EXTRACTED INFORMATION Start Marker
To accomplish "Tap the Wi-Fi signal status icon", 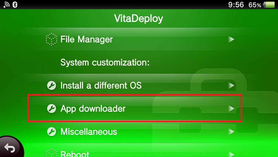I will [6, 5].
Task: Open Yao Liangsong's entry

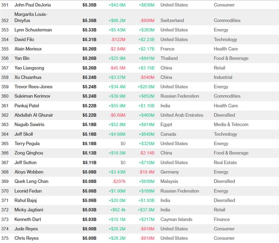Action: pyautogui.click(x=29, y=68)
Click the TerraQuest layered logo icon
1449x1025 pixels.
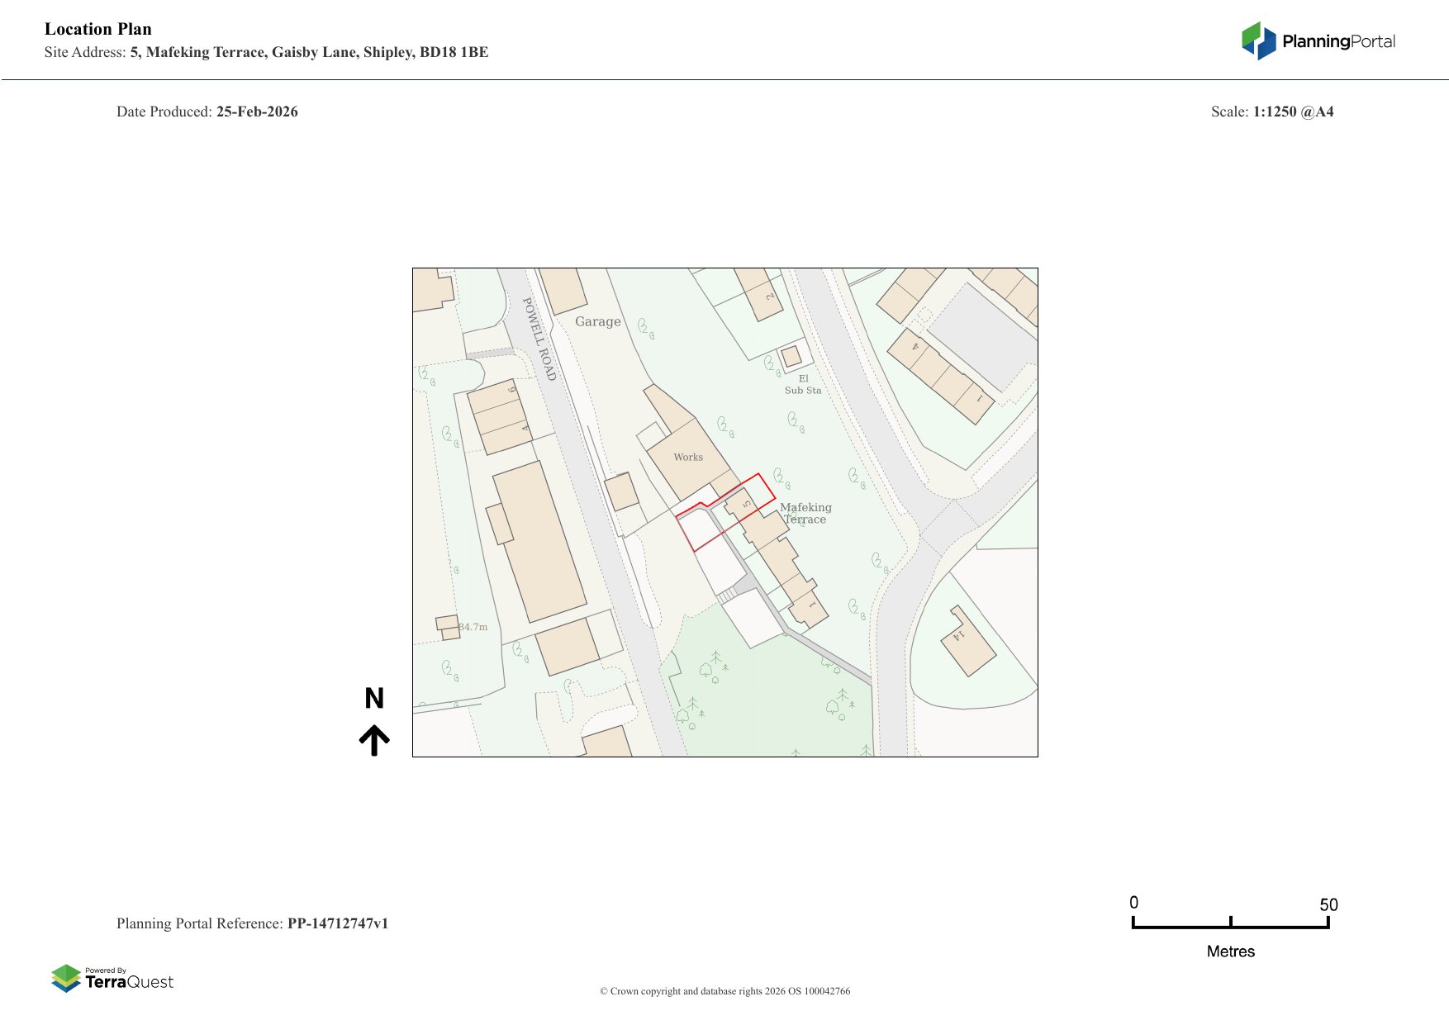[x=66, y=979]
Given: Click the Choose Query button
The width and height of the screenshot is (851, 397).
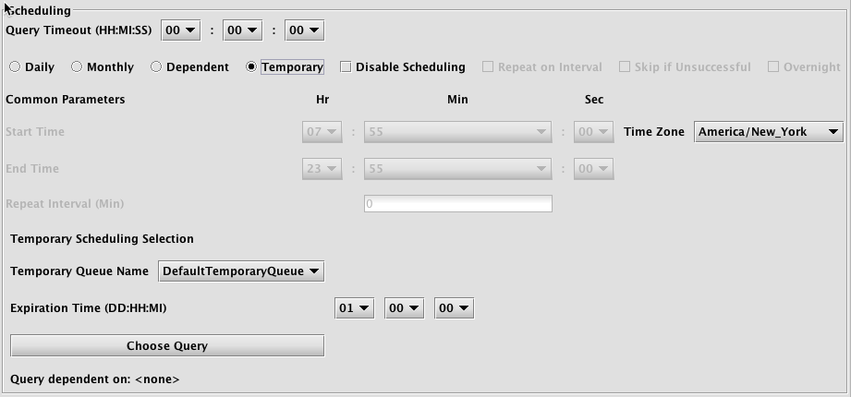Looking at the screenshot, I should (x=167, y=346).
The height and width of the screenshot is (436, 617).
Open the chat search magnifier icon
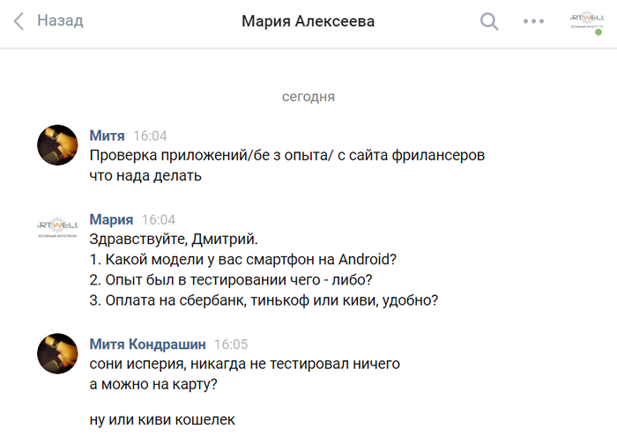489,21
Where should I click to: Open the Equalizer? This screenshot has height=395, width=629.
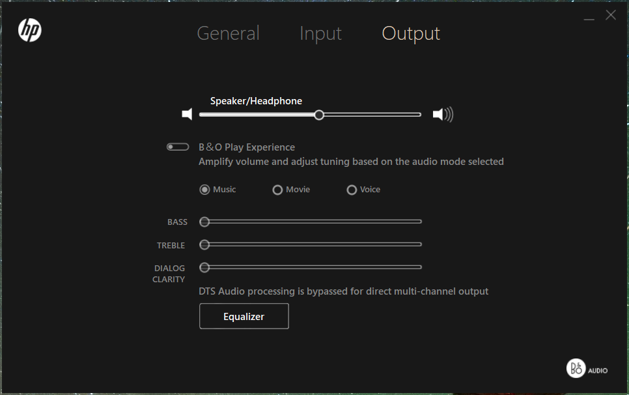[244, 317]
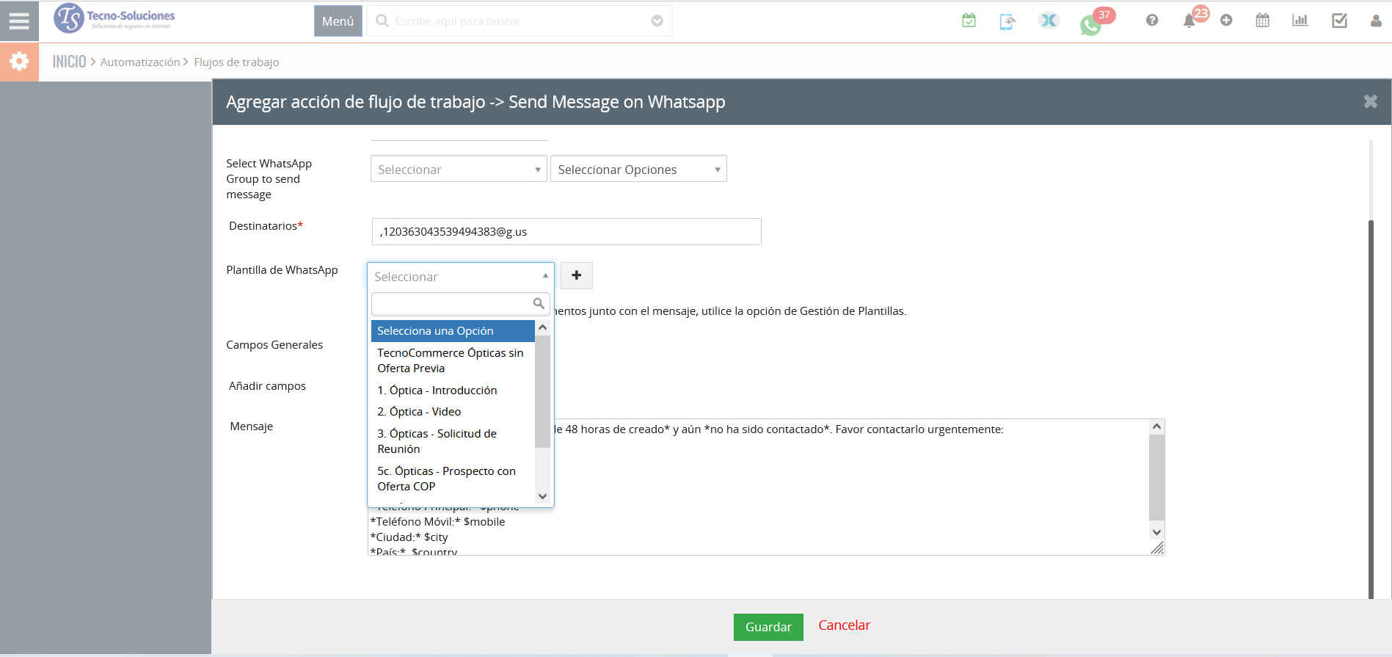This screenshot has width=1392, height=657.
Task: Open the Seleccionar Opciones dropdown
Action: [x=638, y=170]
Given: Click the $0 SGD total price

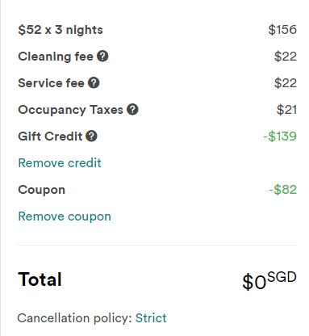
EXTRACTED INFORMATION End Marker
Spot the lines above that mention "Given" and copy them.

ANSWER AREA —
Given: Click the Choose Query button
Given: Click the $0 SGD total price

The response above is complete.